Using toothpaste on my skin helps my acne: truth or myth?

Using toothpaste on my skin helps my acne: truth or myth?
Using toothpaste on my skin helps my acne: truth or myth?

It’s tempting to try just about anything to get rid of an unsightly spot, so when home remedies like toothpaste are suggested, it’s easy to rush to the bathroom and apply a layer onto the offensive bump, but is it really a good idea?


How does using toothpaste affect skin and acne?

Toothpaste does dry out spots and skin, but is that really a good solution for acne-prone skin? Elements within toothpaste such as hydrogen peroxide, alcohol, triclosan and baking soda have a drying effect but it’s worth remembering that toothpaste was designed for teeth, not skin. Be warned, skin getting too dry can cause redness, peeling and even burning sensations! So you might end up with a result worse than the original problem.

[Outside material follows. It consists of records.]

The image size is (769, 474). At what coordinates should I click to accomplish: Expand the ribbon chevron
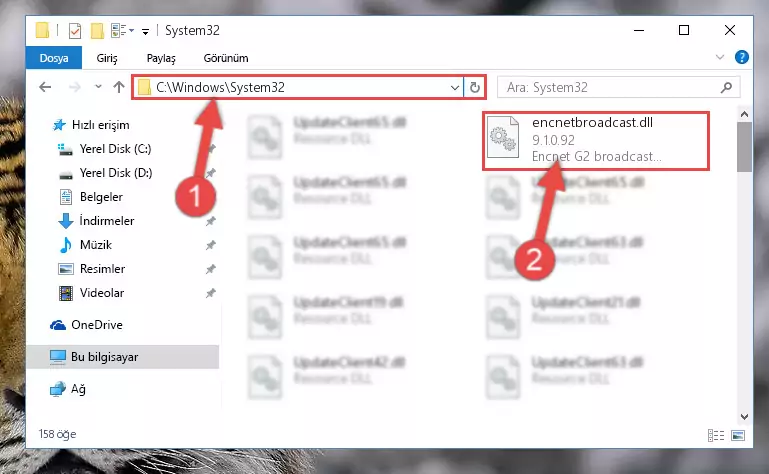coord(719,57)
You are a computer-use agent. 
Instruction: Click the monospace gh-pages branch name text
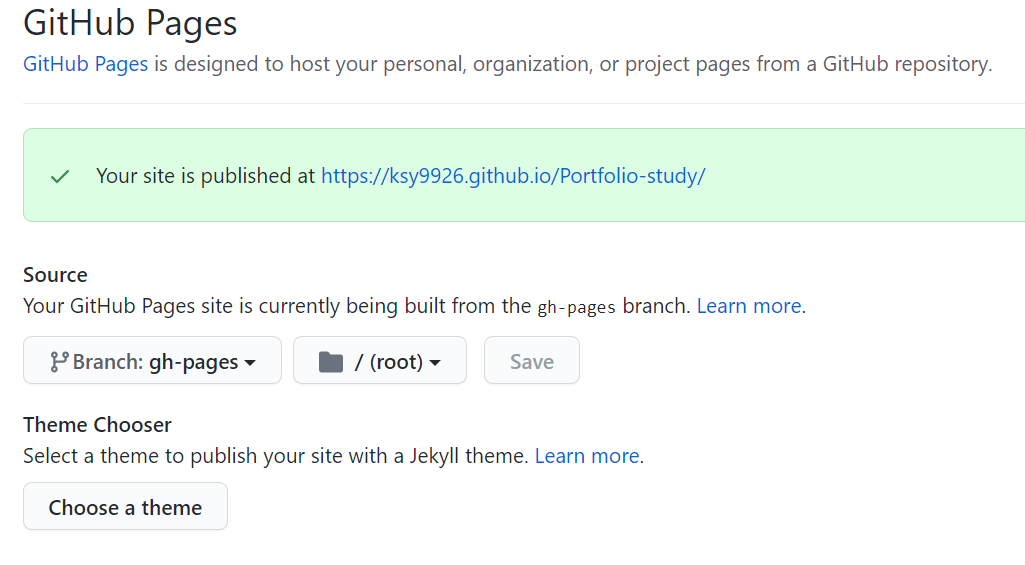point(577,307)
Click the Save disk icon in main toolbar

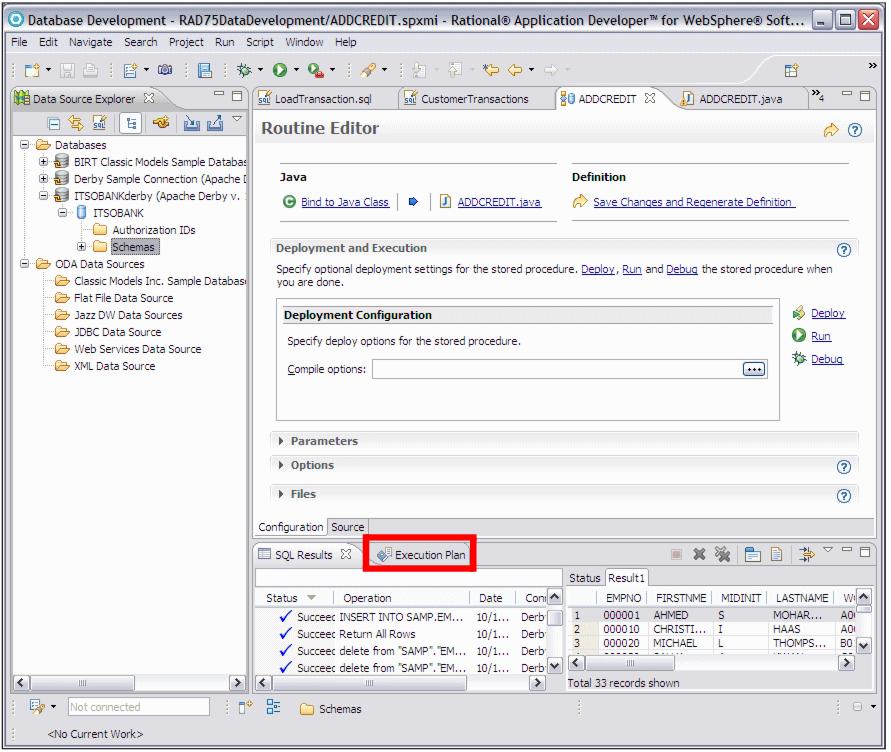coord(69,70)
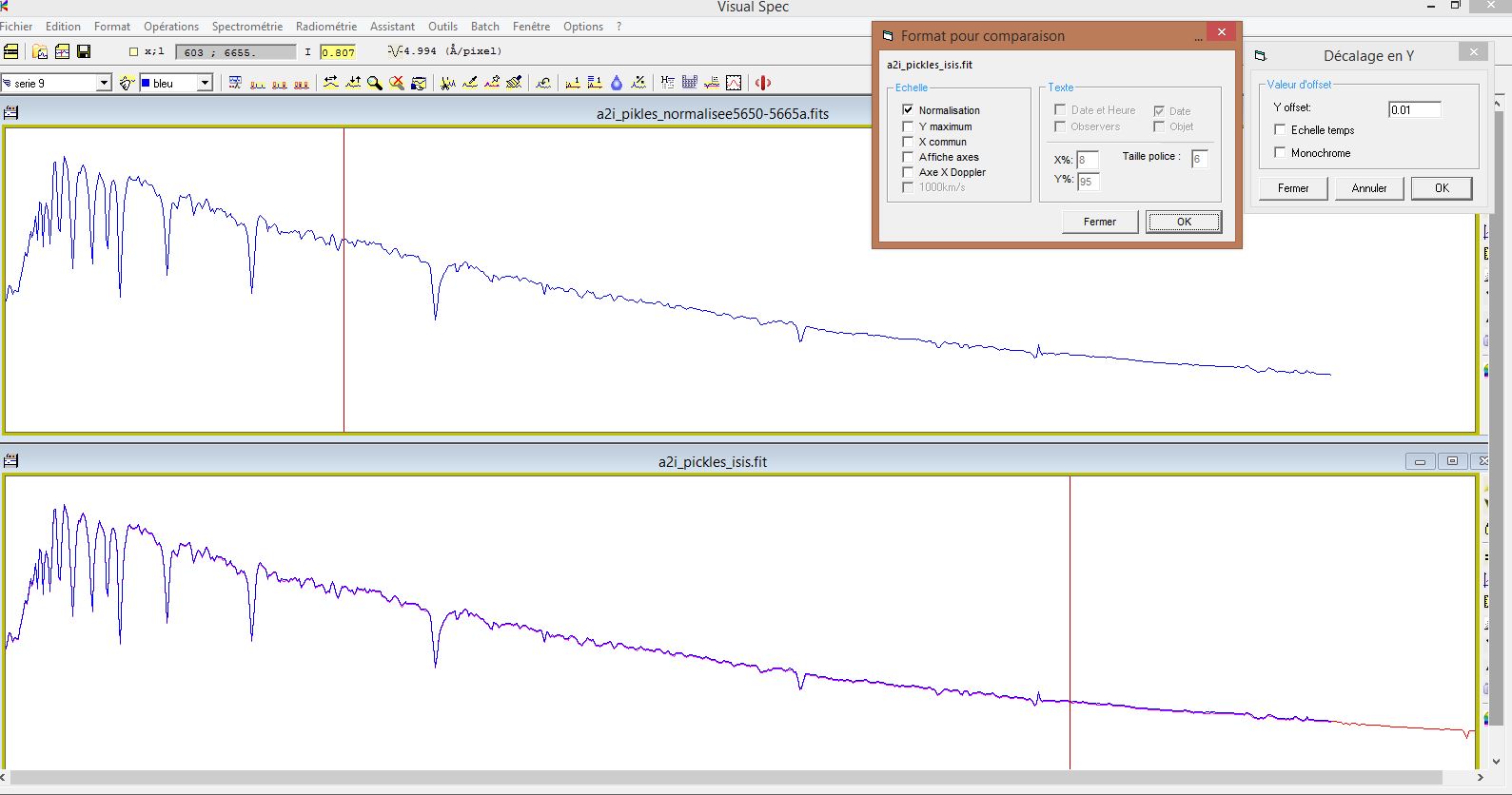Open the Radiométrie menu
Screen dimensions: 1512x795
pos(325,27)
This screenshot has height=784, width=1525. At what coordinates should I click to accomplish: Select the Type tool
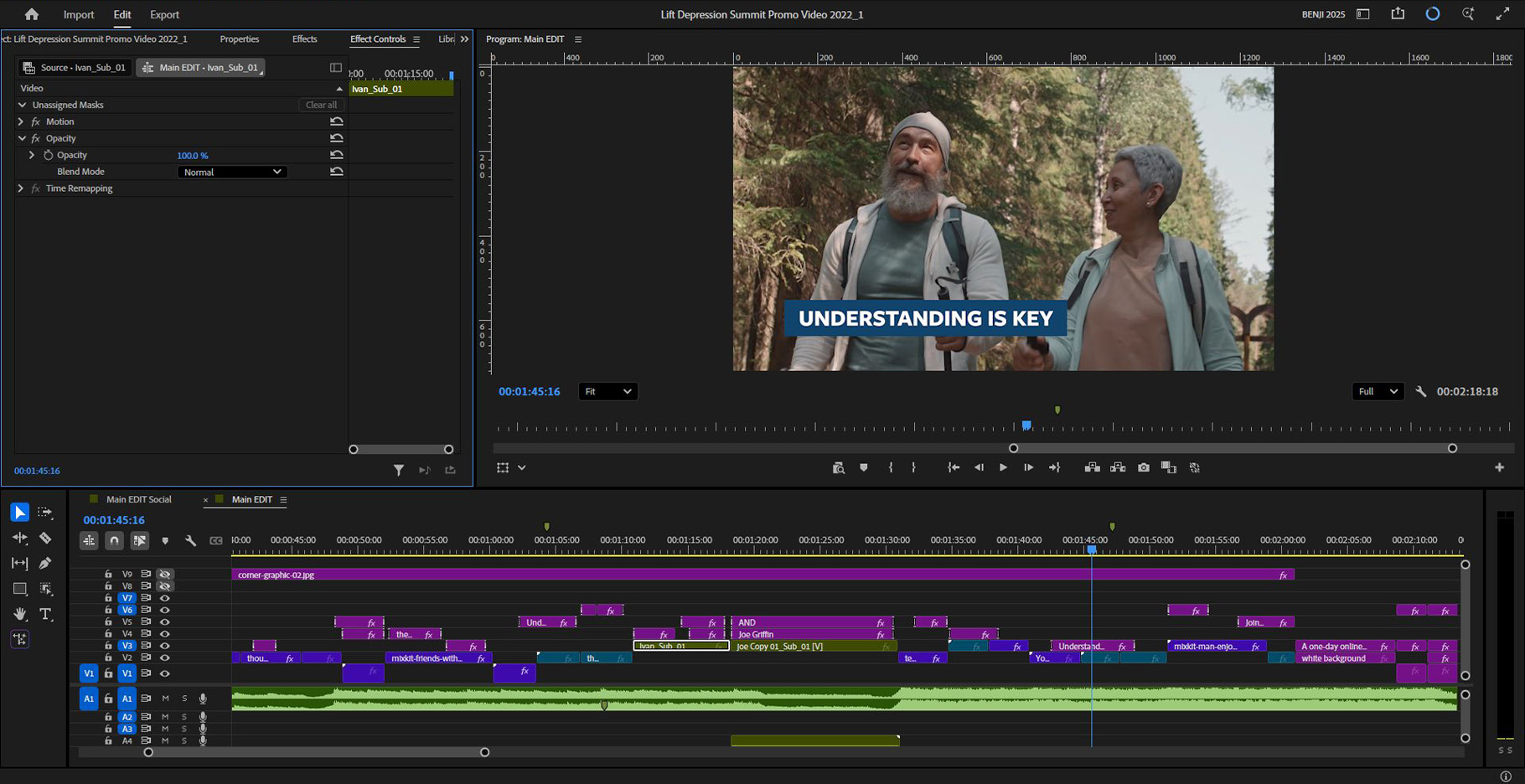(46, 614)
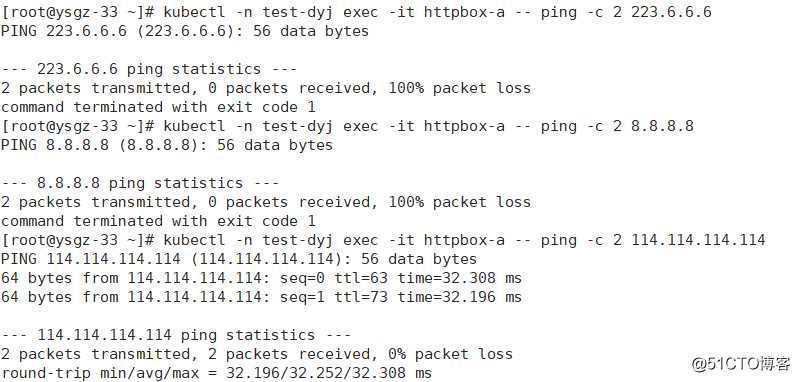Image resolution: width=800 pixels, height=382 pixels.
Task: Click the second '100% packet loss' result line
Action: tap(266, 202)
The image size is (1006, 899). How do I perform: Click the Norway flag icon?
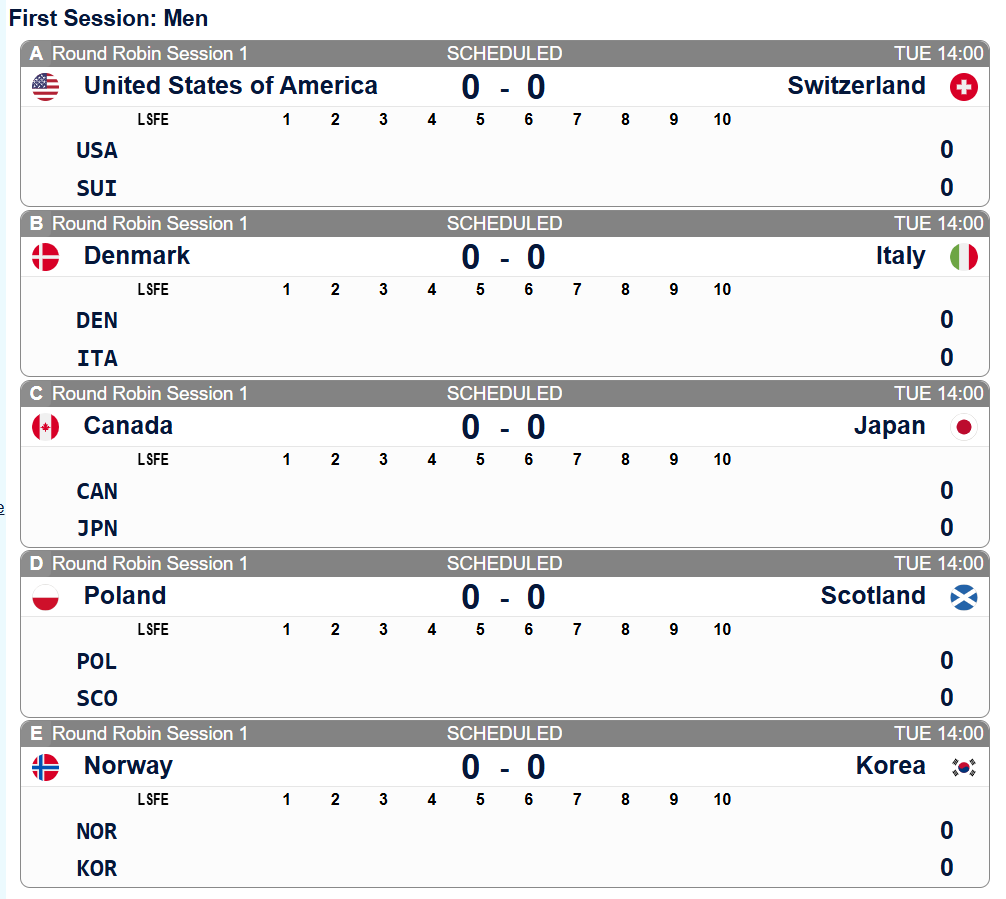pyautogui.click(x=46, y=767)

“Although toothpaste does have drying agents, it’s also true that it’s an irritant and potentially allergenic. It’s always best to stick to cosmetic products intended for working on acnen” says Dermatologist Dr Laurence Renard.  

It’s also a good idea to note that different types of toothpaste will have different effects, ranging from the organic to the blue gel type paste or the whitening paste so it’s necessary to know just what is in each tube. And, let’s face it, who is going to read all those ingredients and do the research? Suddenly a quick fix, is becoming a lot more time consuming!


So why do so many say it works?

It could date back to when toothpaste contained zinc that is beneficial for skin, but since this is no longer the case, that argument is long gone. Some ingredients are helpful for oily skin included calcium carbonate to absorb oil but is it worth the gamble?  Not likely! Don’t play games with your skin, it’s too fragile to take chances with.